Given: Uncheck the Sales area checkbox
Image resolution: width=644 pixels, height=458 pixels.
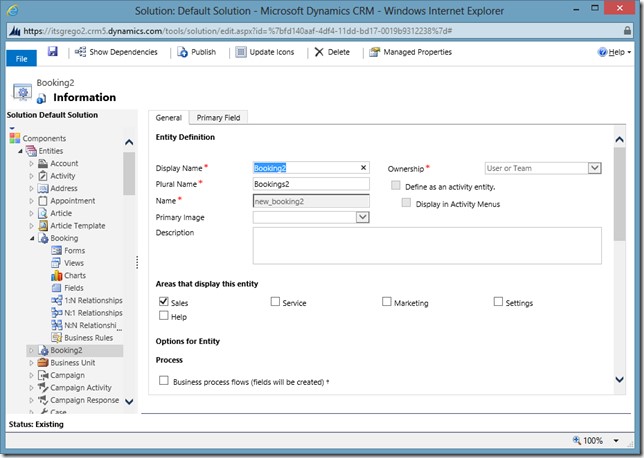Looking at the screenshot, I should point(164,301).
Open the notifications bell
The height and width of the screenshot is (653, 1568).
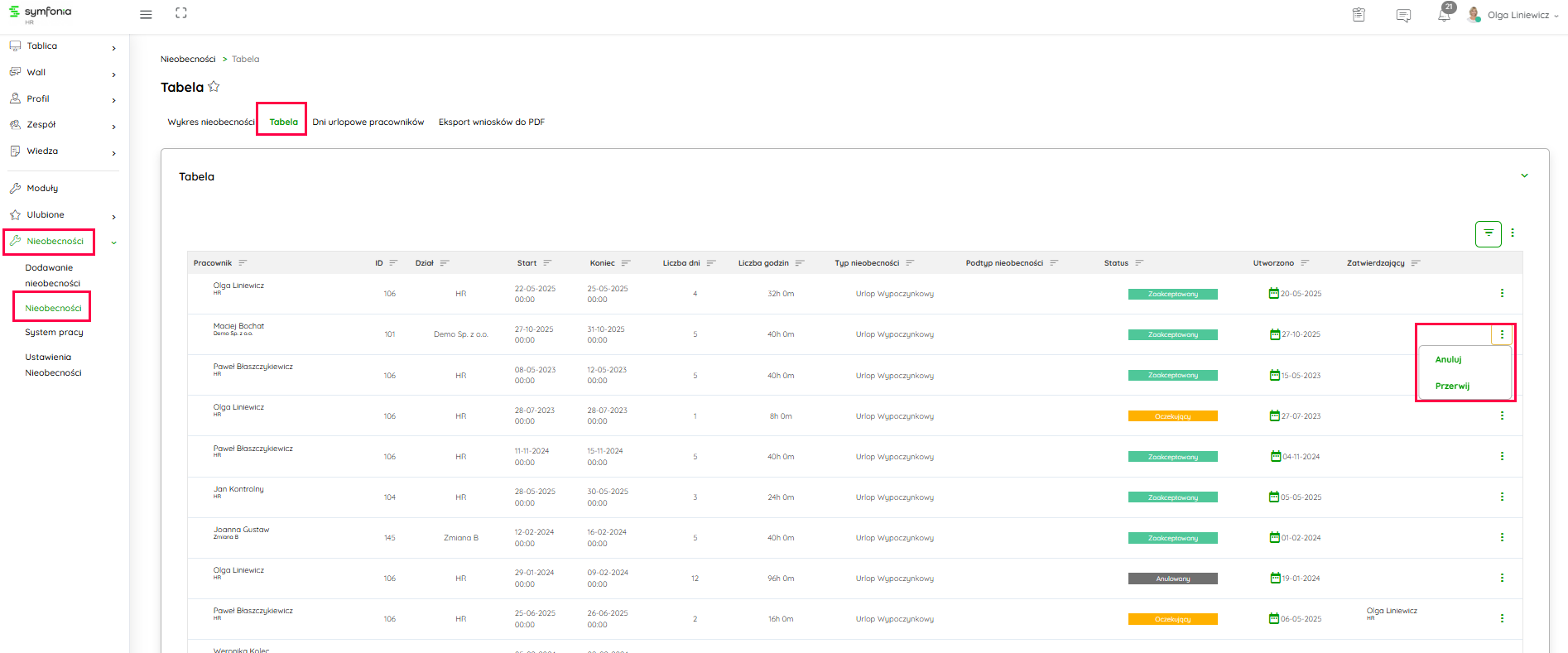1444,15
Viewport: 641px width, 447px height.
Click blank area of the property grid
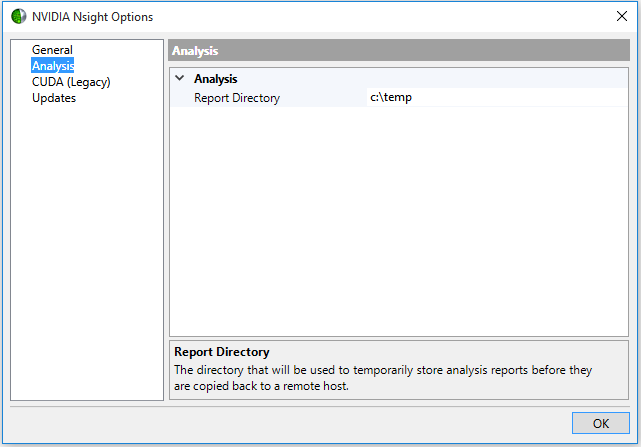coord(399,221)
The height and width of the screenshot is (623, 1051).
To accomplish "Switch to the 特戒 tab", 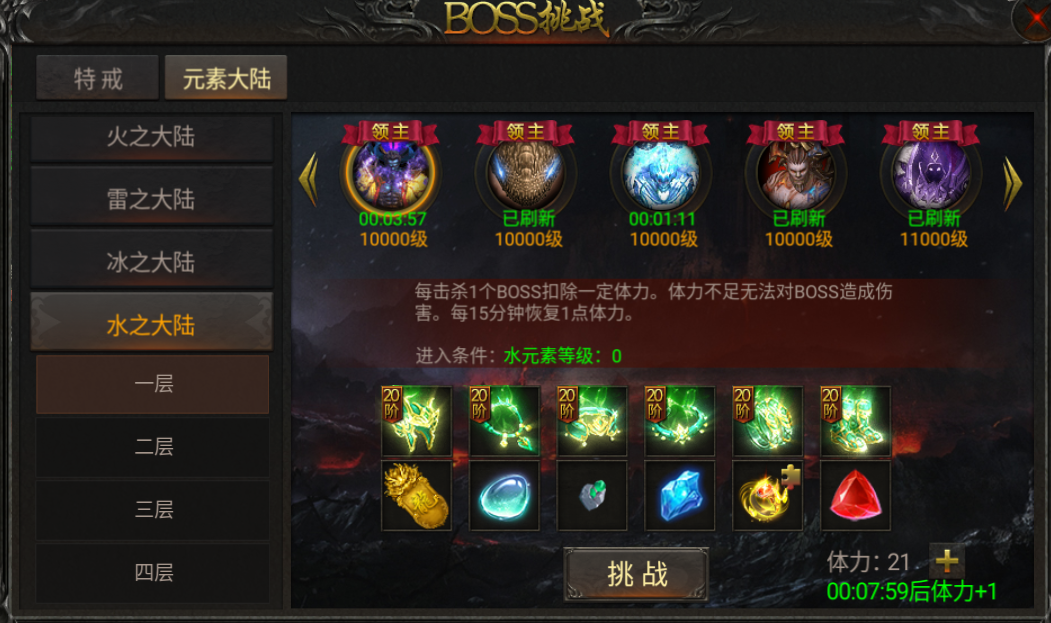I will point(98,78).
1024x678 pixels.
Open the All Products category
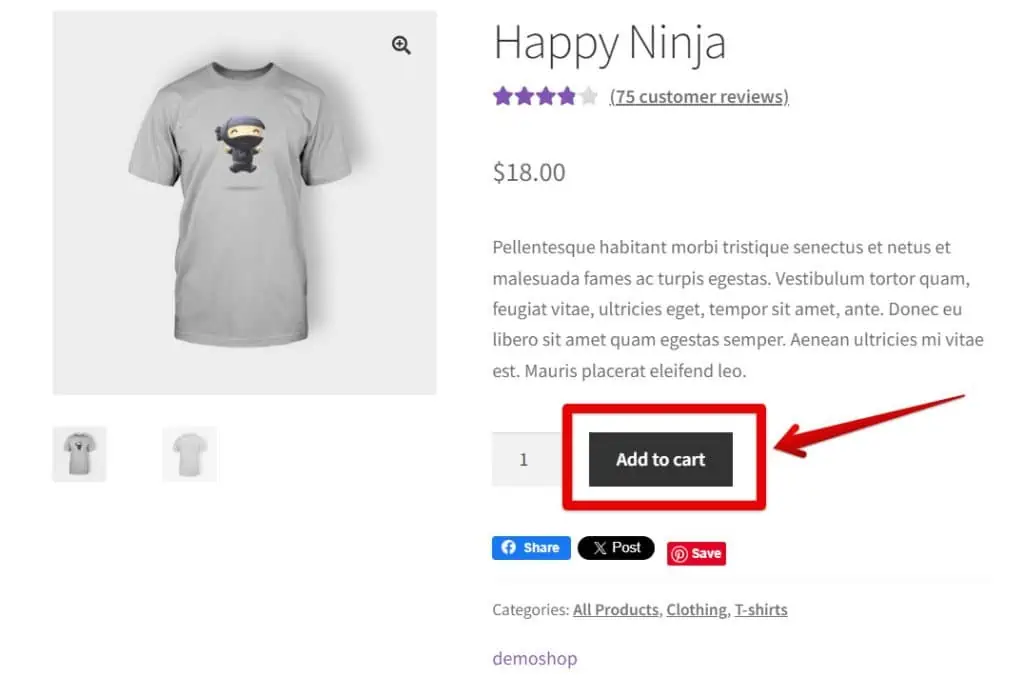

▶ [PROBLEM STATEMENT]:
Using the listing, filter for "Open" and return the matching lines.

▶ [EXPECTED ANSWER]:
Open the notifications bell
Open the All Products category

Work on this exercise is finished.